Periods, for those who don’t have them, involve the shedding of uterine lining, causing small, birth-like contractions within the uterus that hurt like a son of a bitch. Then, while bleeding on all the things you love, this stupid, human-specific fuckery of nature causes sufferers to undergo flu-like symptoms such as fever, nausea, chills, and full-body aching.
“It can also fuck with your emotions,” said one period-sufferer, Dolores Howe. “Which makes non-period havers say stupid things like ‘Oh, how can we trust women in public office if they might set off a nuke once a month?’ Yeah, okay Gary, how many women have set off nukes in the past century compared to men? The answer is none. What, was Truman on his rag in 1945? Goddamn.”
Many period-havers agree that the worst thing about periods is not necessarily the period itself, but people’s reactions to periods.
“Listen, there is only one good response to hearing someone say, ‘I’m on my period,’” said fellow period-sufferer Charlie Fairweather. “That response is to load up on chocolate, salt and vinegar chips, and ice cream, and to bring the person suffering a period lots of blankets and green tea. If you start saying shit like ‘Oh, it can’t be that bad’ or ‘Getting kicked in the balls hurts way worse,’ you suck, and someone’s probably going to punch you in the dick.”

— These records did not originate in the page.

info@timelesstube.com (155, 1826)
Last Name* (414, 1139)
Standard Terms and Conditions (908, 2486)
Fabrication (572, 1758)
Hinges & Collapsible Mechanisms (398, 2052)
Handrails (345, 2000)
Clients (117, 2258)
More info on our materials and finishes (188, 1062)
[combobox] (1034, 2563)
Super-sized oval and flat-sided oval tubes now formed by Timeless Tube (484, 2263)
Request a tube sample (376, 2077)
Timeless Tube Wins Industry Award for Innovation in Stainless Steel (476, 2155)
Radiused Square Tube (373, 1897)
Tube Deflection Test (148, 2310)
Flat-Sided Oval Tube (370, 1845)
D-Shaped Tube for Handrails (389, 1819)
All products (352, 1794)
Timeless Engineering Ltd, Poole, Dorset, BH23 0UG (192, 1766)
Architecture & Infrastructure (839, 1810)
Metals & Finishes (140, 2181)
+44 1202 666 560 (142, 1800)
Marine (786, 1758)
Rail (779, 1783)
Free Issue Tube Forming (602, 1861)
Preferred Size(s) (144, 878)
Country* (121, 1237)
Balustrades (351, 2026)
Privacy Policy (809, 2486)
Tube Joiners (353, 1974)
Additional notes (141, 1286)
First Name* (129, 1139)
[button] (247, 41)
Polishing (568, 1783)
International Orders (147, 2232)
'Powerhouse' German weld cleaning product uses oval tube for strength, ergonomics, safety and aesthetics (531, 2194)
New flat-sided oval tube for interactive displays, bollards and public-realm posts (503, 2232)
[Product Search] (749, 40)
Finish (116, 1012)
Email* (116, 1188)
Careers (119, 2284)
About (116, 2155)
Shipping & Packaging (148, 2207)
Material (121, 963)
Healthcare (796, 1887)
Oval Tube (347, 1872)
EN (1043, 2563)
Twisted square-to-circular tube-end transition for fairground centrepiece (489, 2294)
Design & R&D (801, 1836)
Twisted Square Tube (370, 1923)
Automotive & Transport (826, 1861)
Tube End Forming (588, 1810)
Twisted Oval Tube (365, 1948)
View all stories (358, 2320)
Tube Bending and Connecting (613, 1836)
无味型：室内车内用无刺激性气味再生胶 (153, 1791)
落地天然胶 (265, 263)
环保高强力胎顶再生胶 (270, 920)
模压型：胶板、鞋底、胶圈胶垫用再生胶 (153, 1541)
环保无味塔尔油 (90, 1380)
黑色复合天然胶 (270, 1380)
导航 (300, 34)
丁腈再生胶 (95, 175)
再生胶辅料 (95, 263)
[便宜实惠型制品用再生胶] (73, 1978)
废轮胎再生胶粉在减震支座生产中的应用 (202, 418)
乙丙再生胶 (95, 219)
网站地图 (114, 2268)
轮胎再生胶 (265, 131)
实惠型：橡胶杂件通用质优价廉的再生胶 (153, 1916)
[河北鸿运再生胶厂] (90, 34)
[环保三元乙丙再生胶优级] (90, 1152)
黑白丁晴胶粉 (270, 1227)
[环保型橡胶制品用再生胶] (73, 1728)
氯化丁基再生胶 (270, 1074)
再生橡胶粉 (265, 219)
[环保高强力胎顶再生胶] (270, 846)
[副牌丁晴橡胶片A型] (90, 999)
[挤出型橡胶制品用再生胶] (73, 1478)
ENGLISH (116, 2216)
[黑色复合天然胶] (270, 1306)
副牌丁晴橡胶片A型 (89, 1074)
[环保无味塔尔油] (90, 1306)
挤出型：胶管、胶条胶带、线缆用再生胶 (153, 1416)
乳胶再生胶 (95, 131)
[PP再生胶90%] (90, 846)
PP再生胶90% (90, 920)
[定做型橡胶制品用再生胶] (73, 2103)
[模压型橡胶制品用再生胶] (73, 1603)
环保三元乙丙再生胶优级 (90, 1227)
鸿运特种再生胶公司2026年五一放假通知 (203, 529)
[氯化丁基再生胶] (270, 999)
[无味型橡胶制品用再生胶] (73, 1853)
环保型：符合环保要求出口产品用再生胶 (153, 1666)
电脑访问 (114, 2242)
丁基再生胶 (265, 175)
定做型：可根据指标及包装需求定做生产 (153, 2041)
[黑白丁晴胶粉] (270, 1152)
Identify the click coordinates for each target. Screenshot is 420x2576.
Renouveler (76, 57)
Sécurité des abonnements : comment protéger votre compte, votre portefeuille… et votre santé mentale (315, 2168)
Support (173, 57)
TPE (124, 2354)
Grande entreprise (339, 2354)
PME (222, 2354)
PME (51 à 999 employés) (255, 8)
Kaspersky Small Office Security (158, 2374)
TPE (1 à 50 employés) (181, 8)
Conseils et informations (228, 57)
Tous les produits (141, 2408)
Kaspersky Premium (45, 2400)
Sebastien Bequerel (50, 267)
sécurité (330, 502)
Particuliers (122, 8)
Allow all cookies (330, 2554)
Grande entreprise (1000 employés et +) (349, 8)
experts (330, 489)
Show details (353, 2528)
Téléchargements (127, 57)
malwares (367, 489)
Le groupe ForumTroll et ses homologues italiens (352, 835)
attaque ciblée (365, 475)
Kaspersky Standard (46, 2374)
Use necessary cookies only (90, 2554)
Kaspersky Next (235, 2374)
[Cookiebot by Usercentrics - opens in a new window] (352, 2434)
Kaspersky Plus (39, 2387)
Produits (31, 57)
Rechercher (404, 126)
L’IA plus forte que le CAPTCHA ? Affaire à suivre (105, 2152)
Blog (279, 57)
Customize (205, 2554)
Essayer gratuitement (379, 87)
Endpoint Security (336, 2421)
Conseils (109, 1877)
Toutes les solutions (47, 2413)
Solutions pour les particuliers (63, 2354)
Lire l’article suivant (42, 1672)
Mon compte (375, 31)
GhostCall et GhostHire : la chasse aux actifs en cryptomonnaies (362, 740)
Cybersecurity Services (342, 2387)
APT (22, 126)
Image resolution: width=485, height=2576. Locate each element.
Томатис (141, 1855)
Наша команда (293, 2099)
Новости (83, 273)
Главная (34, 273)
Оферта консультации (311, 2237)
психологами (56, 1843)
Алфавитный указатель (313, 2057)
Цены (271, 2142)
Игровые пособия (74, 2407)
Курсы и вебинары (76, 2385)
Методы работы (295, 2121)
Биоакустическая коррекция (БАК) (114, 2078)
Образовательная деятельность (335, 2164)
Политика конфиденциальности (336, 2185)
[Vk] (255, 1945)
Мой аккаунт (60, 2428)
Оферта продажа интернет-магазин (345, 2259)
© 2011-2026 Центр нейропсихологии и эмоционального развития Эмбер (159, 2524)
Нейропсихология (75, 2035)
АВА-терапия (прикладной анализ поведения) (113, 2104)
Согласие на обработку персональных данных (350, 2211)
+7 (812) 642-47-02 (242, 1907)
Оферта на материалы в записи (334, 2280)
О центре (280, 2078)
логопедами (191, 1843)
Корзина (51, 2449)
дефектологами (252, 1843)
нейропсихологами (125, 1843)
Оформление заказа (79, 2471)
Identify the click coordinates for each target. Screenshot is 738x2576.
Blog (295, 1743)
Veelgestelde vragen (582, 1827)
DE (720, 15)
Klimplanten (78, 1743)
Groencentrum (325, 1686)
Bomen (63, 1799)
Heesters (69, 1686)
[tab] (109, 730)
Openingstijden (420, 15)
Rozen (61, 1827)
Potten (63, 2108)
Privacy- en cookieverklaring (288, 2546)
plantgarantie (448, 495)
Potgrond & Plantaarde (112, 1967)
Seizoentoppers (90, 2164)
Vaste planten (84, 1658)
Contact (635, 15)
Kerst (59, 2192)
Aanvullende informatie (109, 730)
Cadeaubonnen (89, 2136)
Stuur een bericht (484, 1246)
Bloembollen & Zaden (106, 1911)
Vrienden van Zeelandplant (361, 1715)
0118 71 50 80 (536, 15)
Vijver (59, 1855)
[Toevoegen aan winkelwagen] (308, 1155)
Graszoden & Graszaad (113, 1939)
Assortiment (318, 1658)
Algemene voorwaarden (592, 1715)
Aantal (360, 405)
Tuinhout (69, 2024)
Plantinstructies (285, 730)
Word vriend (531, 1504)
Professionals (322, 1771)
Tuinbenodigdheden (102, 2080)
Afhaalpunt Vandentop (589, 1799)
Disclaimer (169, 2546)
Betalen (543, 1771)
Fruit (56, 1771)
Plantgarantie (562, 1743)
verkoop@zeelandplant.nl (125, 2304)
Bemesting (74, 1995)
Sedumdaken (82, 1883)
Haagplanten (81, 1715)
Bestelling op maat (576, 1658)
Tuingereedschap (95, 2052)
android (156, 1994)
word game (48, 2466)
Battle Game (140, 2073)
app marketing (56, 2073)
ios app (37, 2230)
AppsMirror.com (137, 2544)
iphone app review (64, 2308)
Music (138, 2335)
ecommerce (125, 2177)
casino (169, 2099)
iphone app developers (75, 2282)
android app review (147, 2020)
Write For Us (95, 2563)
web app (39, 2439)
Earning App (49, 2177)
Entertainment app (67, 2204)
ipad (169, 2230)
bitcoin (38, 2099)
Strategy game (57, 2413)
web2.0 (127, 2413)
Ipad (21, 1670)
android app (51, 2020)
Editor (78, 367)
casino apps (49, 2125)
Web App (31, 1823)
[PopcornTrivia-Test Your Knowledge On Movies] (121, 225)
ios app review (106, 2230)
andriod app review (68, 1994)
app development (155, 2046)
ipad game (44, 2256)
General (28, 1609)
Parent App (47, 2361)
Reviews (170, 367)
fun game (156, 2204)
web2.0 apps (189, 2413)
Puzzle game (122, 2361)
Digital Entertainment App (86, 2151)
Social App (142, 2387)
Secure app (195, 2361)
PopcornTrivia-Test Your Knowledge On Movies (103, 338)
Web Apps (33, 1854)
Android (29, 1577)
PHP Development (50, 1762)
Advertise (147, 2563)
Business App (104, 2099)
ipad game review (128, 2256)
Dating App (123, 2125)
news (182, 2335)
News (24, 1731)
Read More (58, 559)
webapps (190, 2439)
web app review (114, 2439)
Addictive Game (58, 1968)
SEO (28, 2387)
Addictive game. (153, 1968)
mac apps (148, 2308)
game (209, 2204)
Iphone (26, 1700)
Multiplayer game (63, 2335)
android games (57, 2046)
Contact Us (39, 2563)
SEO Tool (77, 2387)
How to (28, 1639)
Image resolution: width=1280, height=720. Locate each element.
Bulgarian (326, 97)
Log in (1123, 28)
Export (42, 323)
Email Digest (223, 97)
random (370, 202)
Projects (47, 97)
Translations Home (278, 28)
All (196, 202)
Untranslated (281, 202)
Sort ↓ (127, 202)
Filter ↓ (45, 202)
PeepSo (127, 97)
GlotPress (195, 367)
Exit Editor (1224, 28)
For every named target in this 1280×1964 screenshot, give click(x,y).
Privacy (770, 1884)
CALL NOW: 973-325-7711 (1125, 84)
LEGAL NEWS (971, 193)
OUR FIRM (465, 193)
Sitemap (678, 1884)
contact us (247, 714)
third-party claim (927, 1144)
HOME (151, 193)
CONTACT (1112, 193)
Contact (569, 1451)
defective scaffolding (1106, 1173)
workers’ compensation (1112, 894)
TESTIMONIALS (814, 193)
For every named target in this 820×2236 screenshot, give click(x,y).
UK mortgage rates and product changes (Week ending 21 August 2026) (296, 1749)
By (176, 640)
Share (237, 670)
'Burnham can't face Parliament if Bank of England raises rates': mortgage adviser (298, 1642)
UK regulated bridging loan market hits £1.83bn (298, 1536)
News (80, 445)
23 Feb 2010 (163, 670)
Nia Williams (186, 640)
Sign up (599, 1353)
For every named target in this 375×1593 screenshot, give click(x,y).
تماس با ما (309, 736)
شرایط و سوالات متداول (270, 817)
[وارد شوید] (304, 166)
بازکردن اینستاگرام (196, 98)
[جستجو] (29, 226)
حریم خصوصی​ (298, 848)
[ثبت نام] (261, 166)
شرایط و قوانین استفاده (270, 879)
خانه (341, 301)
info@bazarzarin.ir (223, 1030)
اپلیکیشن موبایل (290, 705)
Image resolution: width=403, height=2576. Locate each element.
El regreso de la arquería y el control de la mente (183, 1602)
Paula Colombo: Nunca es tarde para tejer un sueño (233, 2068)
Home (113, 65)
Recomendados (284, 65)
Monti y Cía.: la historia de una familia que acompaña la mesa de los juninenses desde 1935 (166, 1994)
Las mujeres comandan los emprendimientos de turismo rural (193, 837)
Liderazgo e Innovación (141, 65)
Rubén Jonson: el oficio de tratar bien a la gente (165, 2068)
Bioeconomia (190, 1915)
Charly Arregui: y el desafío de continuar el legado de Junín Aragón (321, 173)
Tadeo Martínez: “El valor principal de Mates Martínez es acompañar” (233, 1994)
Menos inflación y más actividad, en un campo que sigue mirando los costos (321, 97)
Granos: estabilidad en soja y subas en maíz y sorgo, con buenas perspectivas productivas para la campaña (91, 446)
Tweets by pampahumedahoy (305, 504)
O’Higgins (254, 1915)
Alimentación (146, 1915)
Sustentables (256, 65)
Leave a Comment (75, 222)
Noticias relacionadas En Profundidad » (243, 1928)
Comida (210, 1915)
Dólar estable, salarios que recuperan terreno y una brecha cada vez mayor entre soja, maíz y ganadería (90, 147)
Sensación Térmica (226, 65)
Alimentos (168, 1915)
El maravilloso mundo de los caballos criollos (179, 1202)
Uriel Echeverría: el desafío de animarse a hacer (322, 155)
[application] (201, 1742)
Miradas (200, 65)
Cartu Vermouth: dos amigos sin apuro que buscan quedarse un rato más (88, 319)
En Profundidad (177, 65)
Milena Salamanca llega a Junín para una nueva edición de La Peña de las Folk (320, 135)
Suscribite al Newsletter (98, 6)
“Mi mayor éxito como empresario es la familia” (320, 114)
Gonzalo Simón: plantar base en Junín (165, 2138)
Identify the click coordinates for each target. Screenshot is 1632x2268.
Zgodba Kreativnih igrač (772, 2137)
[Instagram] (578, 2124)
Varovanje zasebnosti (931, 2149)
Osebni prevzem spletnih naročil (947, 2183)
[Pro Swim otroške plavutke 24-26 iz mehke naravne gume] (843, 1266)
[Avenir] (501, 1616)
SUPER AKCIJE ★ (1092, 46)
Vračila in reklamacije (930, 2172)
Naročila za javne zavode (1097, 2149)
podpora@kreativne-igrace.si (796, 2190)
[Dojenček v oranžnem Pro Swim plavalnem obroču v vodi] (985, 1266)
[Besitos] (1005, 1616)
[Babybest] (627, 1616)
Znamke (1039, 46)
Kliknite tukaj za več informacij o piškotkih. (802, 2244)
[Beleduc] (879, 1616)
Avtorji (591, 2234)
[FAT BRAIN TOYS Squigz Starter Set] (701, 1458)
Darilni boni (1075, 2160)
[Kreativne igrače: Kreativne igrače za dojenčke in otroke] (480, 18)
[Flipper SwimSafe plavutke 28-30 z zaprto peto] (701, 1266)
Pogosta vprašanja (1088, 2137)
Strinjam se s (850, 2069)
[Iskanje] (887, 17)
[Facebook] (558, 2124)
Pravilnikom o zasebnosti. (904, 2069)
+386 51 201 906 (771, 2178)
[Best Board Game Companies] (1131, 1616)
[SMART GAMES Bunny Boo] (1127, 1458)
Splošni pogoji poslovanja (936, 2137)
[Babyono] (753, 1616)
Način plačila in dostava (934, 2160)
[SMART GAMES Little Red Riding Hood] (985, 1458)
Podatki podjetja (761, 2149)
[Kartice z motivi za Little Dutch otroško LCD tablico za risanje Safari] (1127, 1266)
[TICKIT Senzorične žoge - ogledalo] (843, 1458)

There are those who say that their period cramps are much less severe and can be managed by eating well and exercising. These people are overachievers, and live in a very different universe than most humans do.
“They can be admired from a distance, but clearly their experiences differ from the average uterus-owner,” said Fairweather, shaking their head. “You’re not gonna catch me jogging and doing push-ups on my period, that’s for sure. Curling up in the fetal position and crying softly, that’s much more likely.”
Though over half the planet is likely to suffer from them once a month, the dreaded menstrual cycle is unlikely to go away anytime soon.